── Data for this exercise

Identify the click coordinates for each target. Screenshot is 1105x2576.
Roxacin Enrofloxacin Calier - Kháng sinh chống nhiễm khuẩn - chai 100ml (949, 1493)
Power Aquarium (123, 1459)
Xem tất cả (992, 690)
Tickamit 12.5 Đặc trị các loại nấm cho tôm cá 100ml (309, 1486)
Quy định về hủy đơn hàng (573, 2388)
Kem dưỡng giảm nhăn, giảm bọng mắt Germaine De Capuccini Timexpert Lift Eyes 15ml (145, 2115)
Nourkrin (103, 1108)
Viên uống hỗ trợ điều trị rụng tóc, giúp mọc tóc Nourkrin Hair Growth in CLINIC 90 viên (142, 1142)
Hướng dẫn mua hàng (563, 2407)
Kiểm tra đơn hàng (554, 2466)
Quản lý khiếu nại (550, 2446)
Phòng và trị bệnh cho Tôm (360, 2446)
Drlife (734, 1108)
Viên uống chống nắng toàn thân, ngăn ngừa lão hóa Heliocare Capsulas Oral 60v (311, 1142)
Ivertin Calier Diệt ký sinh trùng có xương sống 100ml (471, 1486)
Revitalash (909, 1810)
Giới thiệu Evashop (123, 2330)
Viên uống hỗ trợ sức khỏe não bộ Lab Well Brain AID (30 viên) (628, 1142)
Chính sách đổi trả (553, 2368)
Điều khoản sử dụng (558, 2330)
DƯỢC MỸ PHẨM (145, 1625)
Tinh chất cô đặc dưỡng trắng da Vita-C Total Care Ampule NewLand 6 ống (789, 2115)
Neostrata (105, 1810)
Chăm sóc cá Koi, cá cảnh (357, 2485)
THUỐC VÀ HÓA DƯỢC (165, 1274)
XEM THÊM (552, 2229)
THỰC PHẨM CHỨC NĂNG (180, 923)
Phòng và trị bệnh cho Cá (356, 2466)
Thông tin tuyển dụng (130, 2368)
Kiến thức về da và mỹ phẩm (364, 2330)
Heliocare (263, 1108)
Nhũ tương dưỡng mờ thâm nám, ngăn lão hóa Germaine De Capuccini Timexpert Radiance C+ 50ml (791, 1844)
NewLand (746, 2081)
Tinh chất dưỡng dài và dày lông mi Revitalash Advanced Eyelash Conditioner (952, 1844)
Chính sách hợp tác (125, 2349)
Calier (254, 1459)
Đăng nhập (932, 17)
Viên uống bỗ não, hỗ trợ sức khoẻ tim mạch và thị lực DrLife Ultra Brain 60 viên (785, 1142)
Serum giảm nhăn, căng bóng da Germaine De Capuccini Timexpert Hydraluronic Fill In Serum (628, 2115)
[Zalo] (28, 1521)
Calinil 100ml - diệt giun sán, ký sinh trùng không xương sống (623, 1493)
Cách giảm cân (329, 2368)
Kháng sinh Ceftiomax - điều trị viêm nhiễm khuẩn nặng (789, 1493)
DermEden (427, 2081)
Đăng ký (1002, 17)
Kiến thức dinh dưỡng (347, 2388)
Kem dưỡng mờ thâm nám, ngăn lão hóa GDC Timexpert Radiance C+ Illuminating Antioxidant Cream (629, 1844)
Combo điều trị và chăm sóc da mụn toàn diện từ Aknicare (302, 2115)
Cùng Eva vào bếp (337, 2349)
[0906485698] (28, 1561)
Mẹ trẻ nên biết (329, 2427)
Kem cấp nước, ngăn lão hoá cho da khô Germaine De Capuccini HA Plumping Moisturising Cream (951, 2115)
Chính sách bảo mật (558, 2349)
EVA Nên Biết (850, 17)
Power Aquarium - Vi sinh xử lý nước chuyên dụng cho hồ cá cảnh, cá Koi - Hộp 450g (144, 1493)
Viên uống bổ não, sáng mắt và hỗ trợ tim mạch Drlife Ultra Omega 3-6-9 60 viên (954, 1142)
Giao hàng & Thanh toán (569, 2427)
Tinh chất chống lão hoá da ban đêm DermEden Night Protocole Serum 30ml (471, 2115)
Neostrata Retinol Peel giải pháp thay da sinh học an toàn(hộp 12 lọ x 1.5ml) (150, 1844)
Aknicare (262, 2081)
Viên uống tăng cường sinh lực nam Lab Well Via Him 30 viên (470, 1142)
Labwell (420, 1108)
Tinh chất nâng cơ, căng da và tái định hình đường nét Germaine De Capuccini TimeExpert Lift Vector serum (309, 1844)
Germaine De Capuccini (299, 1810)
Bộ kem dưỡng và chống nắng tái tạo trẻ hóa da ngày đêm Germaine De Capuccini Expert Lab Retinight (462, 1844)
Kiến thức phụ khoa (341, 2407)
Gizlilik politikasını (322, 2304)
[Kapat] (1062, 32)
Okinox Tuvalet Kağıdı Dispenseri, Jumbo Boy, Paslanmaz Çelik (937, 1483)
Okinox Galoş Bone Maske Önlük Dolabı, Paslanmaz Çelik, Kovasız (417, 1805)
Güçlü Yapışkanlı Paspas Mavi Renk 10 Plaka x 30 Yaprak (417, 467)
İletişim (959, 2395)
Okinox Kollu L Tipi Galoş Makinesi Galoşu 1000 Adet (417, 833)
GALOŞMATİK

────

Quote exactly the first line of the data and every line after it through the one holding "Kiểm tra đơn hàng (554, 2466)".

### Response area
Identify the click coordinates for each target. Screenshot is 1105x2576.
Roxacin Enrofloxacin Calier - Kháng sinh chống nhiễm khuẩn - chai 100ml (949, 1493)
Power Aquarium (123, 1459)
Xem tất cả (992, 690)
Tickamit 12.5 Đặc trị các loại nấm cho tôm cá 100ml (309, 1486)
Quy định về hủy đơn hàng (573, 2388)
Kem dưỡng giảm nhăn, giảm bọng mắt Germaine De Capuccini Timexpert Lift Eyes 15ml (145, 2115)
Nourkrin (103, 1108)
Viên uống hỗ trợ điều trị rụng tóc, giúp mọc tóc Nourkrin Hair Growth in CLINIC 90 viên (142, 1142)
Hướng dẫn mua hàng (563, 2407)
Kiểm tra đơn hàng (554, 2466)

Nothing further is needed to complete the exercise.